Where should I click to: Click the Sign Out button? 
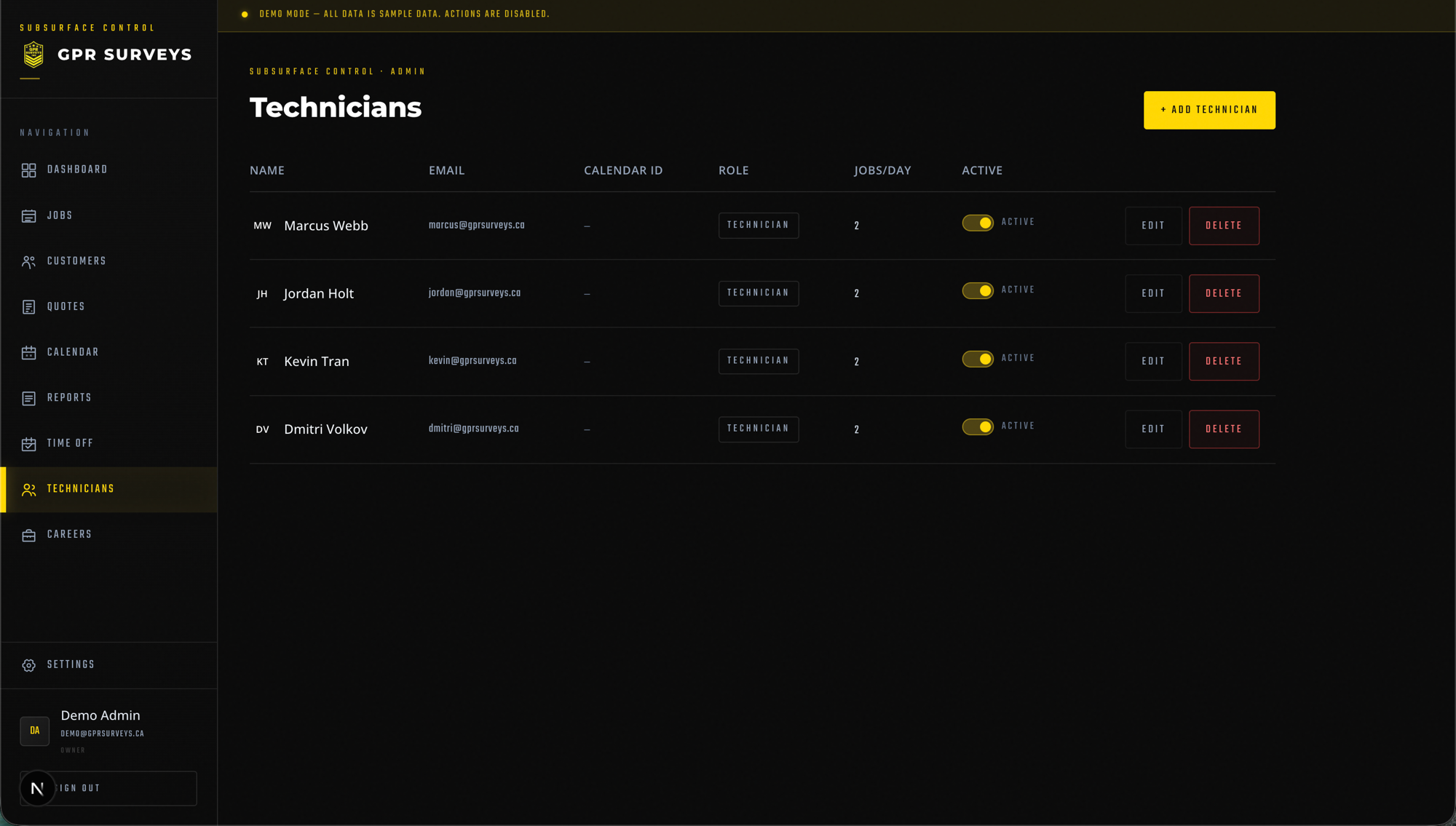click(108, 788)
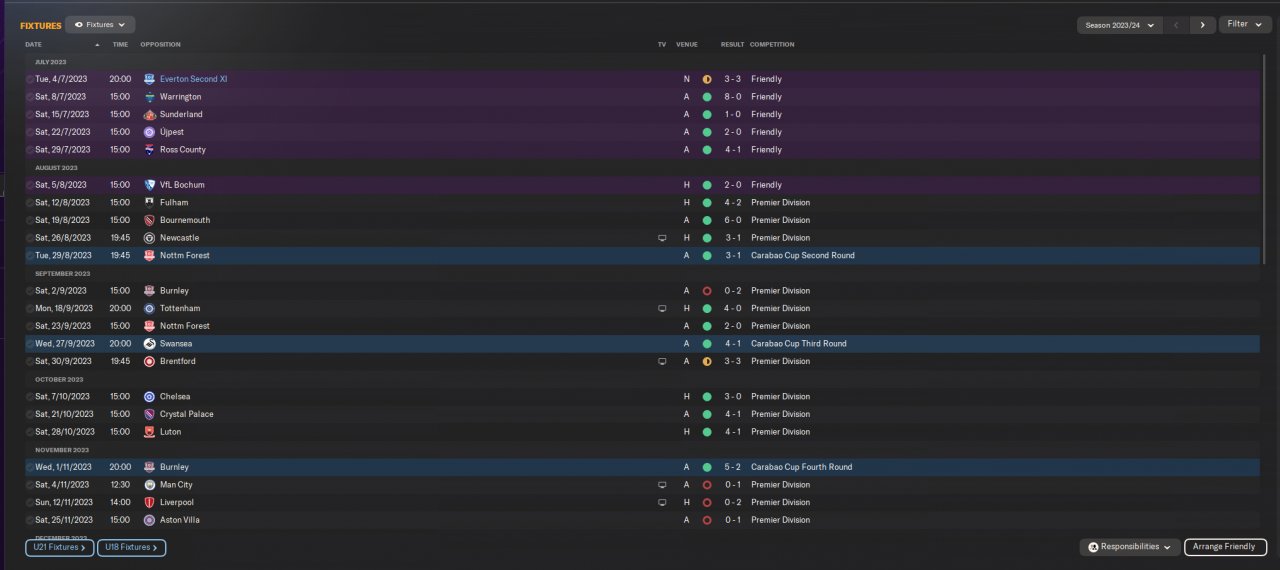1280x570 pixels.
Task: Click the red loss indicator for Aston Villa
Action: coord(707,521)
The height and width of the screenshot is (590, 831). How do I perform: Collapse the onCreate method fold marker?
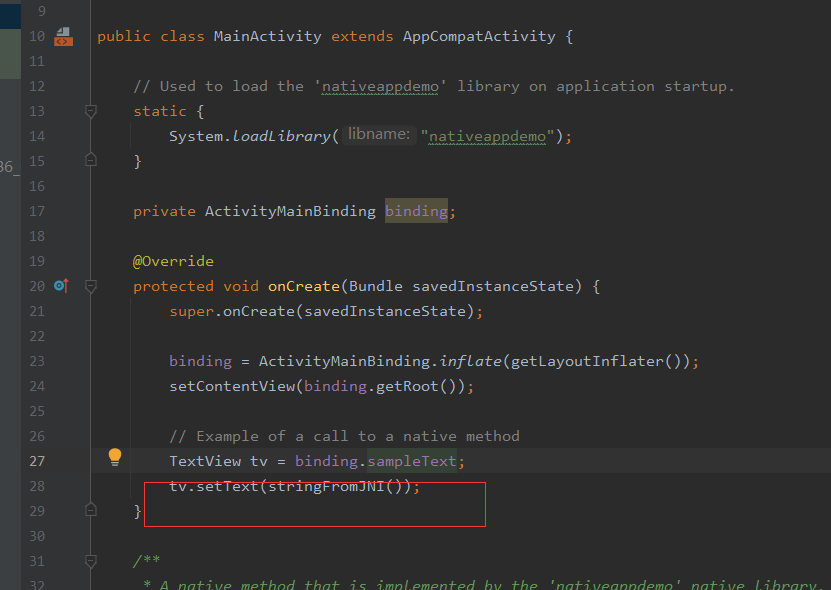click(91, 286)
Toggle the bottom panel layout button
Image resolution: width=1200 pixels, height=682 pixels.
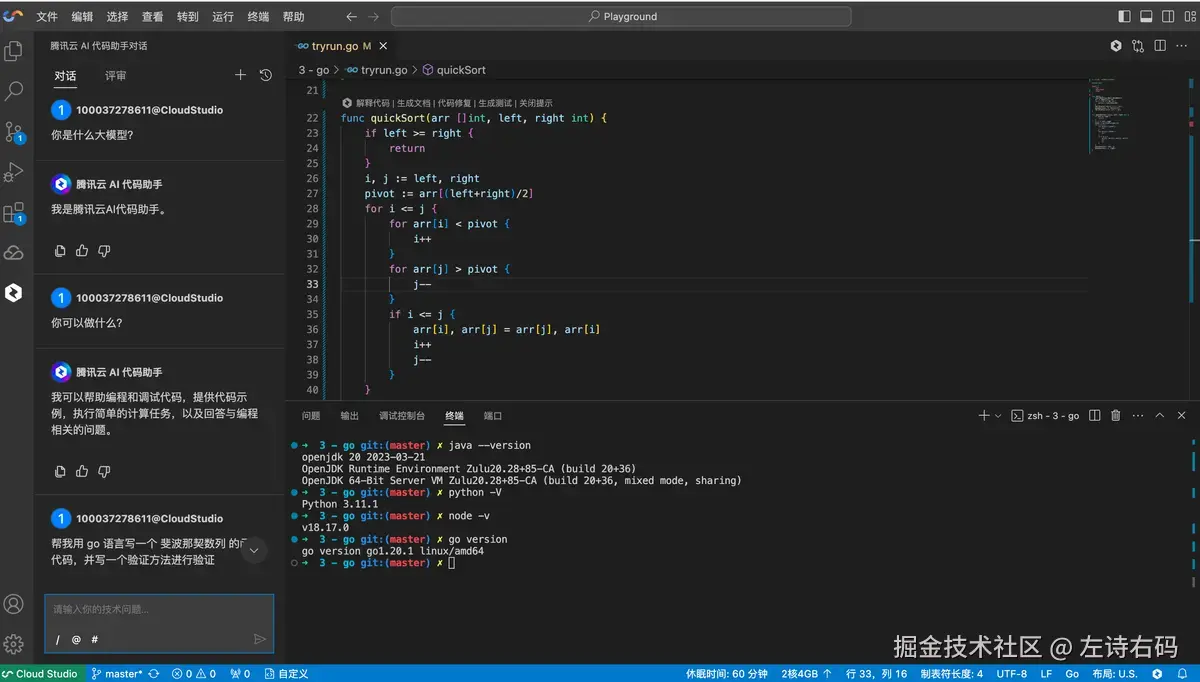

__What the task requires__
Please print the data above once more, exactly and without images.

__Task solution__
Where should I click to: Click the Sign Out button? 
click(108, 788)
1280x570 pixels.
Task: Click the red loss indicator for Aston Villa
Action: coord(707,521)
The height and width of the screenshot is (590, 831). How do I perform: Collapse the onCreate method fold marker?
click(91, 286)
Toggle the bottom panel layout button
Image resolution: width=1200 pixels, height=682 pixels.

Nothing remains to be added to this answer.